◆ **할 일**: "Click the text style icon beside Standard"이 있는 줄부터 "coord(229,596)"가 있는 줄까지(두 줄 포함)의 행을 다시 써 주세요. "screenshot"만 "image"로 바꾸고 나머지는 그대로 둡니다.

◆ **연습 자료**:

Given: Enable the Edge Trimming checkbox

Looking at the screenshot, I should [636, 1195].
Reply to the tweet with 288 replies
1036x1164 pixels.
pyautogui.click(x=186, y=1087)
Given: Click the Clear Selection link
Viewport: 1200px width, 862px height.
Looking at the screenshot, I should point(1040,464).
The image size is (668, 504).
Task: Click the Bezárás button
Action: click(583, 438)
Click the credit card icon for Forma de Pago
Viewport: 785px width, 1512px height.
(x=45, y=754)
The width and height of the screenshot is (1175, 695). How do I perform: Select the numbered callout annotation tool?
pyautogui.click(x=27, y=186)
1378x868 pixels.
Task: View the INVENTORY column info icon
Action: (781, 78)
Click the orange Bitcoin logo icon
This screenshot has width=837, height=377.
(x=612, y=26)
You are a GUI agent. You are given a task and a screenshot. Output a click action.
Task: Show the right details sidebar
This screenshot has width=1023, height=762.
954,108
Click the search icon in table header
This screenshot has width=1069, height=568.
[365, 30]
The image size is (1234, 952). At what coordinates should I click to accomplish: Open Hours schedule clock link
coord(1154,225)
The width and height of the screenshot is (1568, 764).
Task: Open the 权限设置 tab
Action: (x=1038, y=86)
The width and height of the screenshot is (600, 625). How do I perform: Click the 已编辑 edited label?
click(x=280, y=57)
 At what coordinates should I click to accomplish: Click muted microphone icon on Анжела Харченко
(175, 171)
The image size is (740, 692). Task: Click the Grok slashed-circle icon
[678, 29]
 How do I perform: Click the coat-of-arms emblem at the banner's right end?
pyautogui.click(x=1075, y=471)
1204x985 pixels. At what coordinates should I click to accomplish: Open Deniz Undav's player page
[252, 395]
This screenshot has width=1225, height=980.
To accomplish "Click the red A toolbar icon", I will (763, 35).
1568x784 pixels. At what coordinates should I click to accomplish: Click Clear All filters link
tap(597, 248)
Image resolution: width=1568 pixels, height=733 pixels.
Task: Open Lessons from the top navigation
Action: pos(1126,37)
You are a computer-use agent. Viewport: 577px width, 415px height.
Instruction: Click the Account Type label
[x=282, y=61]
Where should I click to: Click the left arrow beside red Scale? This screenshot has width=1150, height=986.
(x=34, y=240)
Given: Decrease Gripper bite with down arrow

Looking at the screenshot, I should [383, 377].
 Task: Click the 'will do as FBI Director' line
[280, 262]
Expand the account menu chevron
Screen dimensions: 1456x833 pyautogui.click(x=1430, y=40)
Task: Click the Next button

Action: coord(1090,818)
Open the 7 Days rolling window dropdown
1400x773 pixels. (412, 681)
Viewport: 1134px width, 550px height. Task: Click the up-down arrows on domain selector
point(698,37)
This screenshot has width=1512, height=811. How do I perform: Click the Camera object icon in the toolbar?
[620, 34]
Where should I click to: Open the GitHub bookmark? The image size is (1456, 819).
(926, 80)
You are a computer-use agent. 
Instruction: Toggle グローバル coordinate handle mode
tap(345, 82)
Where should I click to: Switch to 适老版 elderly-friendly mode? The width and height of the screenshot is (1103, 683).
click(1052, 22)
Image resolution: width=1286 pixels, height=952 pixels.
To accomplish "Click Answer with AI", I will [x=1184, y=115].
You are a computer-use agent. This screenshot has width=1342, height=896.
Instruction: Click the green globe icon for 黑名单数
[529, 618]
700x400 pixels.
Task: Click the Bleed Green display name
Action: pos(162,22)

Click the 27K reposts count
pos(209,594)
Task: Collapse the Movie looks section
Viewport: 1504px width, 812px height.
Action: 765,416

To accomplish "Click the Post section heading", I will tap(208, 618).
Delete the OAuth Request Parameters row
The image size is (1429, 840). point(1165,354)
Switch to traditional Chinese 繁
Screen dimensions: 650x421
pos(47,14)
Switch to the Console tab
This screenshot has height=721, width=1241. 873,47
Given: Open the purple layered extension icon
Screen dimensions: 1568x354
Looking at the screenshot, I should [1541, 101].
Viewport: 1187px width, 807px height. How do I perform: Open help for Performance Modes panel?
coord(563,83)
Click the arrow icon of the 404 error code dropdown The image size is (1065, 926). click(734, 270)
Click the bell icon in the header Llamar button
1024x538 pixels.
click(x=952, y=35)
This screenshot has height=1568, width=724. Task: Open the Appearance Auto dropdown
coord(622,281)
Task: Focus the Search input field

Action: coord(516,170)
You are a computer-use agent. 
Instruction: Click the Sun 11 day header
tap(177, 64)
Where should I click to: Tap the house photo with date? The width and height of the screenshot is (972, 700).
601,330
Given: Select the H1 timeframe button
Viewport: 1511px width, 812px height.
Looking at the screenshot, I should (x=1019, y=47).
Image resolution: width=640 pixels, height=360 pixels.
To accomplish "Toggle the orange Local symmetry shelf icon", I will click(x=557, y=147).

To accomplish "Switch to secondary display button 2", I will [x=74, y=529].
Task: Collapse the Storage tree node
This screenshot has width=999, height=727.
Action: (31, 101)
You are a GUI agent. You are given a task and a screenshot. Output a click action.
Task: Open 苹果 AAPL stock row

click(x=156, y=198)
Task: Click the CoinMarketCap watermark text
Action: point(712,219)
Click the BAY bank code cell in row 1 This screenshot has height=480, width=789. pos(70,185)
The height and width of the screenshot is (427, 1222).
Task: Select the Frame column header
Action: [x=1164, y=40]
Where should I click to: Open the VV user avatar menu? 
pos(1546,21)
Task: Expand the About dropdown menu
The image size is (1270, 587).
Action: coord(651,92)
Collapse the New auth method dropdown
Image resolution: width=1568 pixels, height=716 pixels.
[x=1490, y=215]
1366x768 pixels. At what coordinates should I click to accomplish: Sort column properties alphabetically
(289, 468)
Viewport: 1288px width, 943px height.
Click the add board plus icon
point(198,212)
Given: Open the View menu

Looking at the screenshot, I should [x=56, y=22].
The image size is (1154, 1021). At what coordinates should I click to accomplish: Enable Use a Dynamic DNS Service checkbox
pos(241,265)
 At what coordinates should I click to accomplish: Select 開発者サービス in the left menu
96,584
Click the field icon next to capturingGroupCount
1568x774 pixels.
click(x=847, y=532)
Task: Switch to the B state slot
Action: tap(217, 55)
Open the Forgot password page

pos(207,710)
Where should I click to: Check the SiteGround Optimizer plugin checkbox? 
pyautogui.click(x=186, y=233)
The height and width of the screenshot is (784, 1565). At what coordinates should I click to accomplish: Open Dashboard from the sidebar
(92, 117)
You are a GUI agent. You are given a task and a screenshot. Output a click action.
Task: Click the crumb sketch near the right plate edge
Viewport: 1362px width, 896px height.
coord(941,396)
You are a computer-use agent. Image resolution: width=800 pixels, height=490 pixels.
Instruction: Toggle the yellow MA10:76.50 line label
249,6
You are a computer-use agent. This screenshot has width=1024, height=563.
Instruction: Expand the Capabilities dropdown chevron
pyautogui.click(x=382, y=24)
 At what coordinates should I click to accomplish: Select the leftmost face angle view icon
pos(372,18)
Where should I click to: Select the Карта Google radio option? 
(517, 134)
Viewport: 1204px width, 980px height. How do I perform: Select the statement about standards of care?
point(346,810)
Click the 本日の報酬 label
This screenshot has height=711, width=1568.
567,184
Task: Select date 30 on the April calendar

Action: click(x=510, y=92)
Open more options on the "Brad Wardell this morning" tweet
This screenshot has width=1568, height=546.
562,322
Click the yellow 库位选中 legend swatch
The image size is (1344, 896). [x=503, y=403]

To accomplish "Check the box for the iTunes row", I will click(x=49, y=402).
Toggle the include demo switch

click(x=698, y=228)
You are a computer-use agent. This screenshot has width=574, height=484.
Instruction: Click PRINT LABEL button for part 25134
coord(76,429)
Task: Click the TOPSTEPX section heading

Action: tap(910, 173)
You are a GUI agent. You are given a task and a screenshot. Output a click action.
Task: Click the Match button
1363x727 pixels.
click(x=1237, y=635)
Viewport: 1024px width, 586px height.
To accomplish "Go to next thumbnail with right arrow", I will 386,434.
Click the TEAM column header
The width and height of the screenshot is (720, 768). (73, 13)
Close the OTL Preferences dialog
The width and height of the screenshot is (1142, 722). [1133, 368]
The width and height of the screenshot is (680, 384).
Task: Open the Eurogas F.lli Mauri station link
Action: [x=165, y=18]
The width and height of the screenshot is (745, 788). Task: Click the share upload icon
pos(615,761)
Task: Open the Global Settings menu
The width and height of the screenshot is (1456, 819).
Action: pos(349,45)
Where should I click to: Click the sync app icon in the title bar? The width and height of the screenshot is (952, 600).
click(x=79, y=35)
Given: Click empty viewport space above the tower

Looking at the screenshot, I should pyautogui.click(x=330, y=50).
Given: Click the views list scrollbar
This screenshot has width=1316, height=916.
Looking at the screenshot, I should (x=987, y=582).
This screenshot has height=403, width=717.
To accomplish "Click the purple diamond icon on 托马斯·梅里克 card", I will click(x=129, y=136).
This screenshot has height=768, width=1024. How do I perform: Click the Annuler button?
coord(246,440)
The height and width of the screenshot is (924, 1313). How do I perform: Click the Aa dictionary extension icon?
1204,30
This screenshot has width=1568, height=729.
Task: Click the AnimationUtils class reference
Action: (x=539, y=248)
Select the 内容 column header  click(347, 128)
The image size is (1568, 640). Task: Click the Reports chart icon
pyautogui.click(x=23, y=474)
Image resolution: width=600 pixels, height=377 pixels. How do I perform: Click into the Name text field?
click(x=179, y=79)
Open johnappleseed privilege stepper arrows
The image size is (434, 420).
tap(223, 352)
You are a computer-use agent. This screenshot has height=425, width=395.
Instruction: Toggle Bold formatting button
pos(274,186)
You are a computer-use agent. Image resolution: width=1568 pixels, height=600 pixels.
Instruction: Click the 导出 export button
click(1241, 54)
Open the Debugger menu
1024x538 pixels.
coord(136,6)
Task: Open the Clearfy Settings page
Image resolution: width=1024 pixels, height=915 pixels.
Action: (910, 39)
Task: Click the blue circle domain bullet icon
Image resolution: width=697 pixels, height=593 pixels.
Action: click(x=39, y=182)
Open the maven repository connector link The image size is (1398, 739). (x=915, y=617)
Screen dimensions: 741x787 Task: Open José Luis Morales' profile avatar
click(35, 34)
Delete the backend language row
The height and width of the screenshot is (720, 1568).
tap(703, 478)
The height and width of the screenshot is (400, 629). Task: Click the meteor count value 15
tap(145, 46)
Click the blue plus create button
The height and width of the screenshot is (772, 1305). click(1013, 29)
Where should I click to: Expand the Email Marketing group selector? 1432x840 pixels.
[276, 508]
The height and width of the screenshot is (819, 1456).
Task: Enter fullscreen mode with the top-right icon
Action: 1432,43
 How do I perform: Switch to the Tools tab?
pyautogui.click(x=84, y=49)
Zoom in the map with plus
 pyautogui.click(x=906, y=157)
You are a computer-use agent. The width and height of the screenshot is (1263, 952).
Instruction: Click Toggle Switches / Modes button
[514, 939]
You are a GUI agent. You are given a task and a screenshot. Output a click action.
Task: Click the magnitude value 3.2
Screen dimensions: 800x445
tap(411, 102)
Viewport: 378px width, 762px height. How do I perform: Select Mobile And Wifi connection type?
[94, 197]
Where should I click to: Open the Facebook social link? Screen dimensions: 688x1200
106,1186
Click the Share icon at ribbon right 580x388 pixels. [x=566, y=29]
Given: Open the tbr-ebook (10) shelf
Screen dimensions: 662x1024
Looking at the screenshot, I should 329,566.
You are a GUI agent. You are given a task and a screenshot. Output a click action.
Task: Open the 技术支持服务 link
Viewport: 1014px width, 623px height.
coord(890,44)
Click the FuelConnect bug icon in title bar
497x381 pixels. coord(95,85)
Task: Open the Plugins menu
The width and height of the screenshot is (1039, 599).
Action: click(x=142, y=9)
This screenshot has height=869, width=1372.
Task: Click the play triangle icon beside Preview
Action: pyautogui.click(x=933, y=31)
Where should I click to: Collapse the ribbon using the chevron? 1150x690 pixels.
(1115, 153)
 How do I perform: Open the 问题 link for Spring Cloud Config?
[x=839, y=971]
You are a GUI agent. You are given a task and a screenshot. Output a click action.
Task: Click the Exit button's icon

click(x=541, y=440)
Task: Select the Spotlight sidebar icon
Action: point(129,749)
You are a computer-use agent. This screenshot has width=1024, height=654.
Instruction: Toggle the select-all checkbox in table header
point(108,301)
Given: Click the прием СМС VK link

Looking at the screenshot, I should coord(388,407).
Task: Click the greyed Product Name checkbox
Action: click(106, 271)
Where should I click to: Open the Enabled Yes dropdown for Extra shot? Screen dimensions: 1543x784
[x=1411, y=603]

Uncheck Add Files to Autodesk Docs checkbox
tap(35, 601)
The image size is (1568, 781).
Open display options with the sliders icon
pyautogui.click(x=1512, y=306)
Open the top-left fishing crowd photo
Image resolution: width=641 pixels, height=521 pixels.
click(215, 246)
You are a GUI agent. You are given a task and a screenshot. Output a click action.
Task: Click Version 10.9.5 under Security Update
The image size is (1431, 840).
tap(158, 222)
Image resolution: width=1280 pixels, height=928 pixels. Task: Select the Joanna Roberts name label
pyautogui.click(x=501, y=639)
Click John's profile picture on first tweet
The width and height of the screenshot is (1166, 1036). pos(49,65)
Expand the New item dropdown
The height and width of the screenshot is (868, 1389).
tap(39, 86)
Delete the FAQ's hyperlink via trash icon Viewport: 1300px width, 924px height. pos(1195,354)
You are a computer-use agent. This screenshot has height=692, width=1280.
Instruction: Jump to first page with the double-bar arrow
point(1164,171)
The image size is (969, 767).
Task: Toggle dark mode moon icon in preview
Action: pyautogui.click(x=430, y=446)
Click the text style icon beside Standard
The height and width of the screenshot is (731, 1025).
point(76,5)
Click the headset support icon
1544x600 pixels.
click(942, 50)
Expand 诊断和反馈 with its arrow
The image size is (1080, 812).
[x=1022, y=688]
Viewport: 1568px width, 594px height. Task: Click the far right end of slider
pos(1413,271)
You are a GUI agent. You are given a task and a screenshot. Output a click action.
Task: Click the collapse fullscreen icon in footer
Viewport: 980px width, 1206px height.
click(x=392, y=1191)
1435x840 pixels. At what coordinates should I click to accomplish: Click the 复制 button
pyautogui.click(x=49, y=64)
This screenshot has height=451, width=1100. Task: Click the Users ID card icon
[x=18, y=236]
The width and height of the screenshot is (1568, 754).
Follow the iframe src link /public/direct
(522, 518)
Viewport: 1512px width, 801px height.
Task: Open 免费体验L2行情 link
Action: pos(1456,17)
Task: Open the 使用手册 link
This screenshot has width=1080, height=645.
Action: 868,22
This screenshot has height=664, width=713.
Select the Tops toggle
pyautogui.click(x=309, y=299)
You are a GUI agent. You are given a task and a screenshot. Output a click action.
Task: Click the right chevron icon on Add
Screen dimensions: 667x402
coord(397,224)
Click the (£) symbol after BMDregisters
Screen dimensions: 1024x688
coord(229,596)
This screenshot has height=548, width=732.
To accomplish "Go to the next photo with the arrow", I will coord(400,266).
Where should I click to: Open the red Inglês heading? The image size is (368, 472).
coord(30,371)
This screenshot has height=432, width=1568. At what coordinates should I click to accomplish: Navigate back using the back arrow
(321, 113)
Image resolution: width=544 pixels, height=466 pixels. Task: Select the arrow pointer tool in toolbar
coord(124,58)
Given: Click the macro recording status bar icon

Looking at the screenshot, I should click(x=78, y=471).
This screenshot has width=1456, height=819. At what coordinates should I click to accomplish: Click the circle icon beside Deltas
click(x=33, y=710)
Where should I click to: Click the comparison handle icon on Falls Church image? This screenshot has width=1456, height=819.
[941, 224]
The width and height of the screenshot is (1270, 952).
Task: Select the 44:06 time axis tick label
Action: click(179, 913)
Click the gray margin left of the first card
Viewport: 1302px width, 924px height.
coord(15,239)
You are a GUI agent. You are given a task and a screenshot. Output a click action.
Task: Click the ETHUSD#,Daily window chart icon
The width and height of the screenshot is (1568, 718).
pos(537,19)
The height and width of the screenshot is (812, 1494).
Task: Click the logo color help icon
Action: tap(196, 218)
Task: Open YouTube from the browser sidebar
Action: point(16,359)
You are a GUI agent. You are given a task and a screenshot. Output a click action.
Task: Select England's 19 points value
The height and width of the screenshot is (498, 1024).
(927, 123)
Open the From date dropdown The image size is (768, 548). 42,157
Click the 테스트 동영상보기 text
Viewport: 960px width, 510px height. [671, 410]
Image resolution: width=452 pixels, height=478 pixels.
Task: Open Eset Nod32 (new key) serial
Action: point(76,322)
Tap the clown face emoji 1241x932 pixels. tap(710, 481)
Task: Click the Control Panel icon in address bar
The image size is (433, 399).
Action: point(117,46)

◆ **문제 풀이**:
Click the text style icon beside Standard
The height and width of the image is (731, 1025).
point(76,5)
Click the headset support icon
1544x600 pixels.
click(942, 50)
Expand 诊断和反馈 with its arrow
The image size is (1080, 812).
[x=1022, y=688]
Viewport: 1568px width, 594px height. Task: Click the far right end of slider
pos(1413,271)
You are a GUI agent. You are given a task and a image. Output a click action.
Task: Click the collapse fullscreen icon in footer
Viewport: 980px width, 1206px height.
click(x=392, y=1191)
1435x840 pixels. At what coordinates should I click to accomplish: Click the 复制 button
pyautogui.click(x=49, y=64)
This image has height=451, width=1100. Task: Click the Users ID card icon
[x=18, y=236]
The width and height of the image is (1568, 754).
Follow the iframe src link /public/direct
(522, 518)
Viewport: 1512px width, 801px height.
Task: Open 免费体验L2行情 link
Action: pos(1456,17)
Task: Open the 使用手册 link
This image has width=1080, height=645.
Action: 868,22
This image has height=664, width=713.
Select the Tops toggle
pyautogui.click(x=309, y=299)
You are a GUI agent. You are given a task and a image. Output a click action.
Task: Click the right chevron icon on Add
Screen dimensions: 667x402
coord(397,224)
Click the (£) symbol after BMDregisters
Screen dimensions: 1024x688
coord(229,596)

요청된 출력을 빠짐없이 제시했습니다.